Monday, July 3, 2017

FORMER COLOMBO CHIEF JMO SUSPENDED

Disna Mudalige-Monday, July 3, 2017 
The Sri Lanka Medical Council (SLMC) has suspended former Colombo Chief Judicial Medical Officer(JMO) Prof Ananda Samarasekara from medico-legal practice for six months following a formal inquiry on removing slain ruggerite Wasim Thajudeen’s body parts and bones.
Prof Samarasekara was the former Colombo Chief Judicial Medical Officer who performed the first postmortem examination on Thajudeen’s charred body found in 2012. He is the Head of the Forensic Medicine Department of SAITM. “When the second autopsy was carried out in 2015 by exhuming Thajudeen’s body, it was found that the chest plate, trachea (windpipe) and two long bones which had symmetrical fractures were missing.
The SLMC received an order from the Colombo JMO who carried out the second autopsy to investigate and find out whether removal of those body parts was done following the proper procedure or whether it accounts for medical negligence.
The SLMC panel that conducted the inquiry for six months found Prof Samarasekara guilty of three out of six charges,” an SLMC member told the Daily News.
He said the SLMC findings would be informed to the court in writing on Monday.
“Prof Samarasekara’s SLMC registration has been suspended for six months with effect from last Friday.
Without SLMC registration he could not engage in private practice as well,” he stated.

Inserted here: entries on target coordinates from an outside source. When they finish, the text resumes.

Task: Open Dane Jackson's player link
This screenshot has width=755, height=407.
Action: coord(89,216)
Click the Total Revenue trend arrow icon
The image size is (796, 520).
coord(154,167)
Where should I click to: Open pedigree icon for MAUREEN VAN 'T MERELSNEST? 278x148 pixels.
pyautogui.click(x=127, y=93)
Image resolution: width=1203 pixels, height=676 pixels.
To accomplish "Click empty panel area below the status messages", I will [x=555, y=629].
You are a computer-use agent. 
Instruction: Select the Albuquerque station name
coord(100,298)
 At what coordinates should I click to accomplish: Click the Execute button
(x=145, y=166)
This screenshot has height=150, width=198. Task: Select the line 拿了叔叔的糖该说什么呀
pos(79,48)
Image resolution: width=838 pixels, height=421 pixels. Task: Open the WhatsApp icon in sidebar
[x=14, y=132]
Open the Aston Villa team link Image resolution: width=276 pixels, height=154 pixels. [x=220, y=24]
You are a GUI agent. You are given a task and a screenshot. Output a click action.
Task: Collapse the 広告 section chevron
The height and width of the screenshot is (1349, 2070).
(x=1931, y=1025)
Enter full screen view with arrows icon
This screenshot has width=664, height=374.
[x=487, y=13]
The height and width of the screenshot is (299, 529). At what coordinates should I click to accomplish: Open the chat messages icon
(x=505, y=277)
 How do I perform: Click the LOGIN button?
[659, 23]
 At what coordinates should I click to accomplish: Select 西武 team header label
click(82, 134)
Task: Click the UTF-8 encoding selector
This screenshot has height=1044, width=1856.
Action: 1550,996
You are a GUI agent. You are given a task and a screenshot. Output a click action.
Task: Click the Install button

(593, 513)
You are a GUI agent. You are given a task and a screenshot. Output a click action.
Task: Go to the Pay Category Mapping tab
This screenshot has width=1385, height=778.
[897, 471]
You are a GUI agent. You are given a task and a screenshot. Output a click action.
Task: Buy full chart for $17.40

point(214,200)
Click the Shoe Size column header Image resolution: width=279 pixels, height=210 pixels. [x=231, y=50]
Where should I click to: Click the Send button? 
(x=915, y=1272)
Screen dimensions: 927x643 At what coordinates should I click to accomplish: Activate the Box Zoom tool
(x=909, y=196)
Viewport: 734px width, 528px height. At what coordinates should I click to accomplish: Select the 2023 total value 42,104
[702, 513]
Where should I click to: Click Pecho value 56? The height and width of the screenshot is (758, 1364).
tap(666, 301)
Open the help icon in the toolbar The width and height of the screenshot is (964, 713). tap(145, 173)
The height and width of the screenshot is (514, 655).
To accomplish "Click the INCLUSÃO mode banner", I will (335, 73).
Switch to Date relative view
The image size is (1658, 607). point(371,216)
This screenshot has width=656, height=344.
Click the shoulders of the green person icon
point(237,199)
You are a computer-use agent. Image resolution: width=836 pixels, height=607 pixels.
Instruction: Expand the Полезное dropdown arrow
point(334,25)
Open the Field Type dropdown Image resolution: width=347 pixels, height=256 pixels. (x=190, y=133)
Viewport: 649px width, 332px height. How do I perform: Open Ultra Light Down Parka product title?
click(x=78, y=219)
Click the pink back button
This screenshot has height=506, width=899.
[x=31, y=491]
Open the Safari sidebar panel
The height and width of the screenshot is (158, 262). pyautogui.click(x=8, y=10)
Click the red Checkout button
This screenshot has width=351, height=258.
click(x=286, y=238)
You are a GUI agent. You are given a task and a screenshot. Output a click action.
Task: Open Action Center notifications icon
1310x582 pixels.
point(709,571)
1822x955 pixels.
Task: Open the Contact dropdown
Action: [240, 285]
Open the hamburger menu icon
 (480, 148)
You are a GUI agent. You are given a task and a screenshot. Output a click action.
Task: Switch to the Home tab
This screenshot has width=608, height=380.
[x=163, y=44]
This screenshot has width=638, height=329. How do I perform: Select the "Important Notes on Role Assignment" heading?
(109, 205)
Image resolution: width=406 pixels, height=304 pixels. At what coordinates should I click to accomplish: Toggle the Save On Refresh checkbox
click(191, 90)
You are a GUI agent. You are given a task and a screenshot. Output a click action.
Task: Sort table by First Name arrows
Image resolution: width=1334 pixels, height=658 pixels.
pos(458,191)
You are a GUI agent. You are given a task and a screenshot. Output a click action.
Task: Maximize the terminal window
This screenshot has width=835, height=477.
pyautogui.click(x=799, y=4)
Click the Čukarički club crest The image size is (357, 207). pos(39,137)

However, when the Daily News contacted a legal counsel to Prof Samarasekara, he said the disciplinary committee of the SLMC has not found him guilty of “intentionally or negligently misplacing or losing the bones of Thajudeen”, but has found him guilty of “failing to follow the procedure laid down in certain documents when body parts were removed”.
“His name has not been suspended from being a medial practitioner.
He has only been suspended from engaging in medico-legal practice for six months. That means he cannot function as a JMO, but that does not matter because he is retired from the public service.
He is only working at SAITM and there is nothing that prohibits him from functioning at SAITM.
He continues to be a doctor,” he said.
“We will be challenging the SLMC findings because in our opinion he could not have been found guilty of any charge whatsoever and should have been exonerated. We are contemplating to take legal action against the SLMC decision,” he added.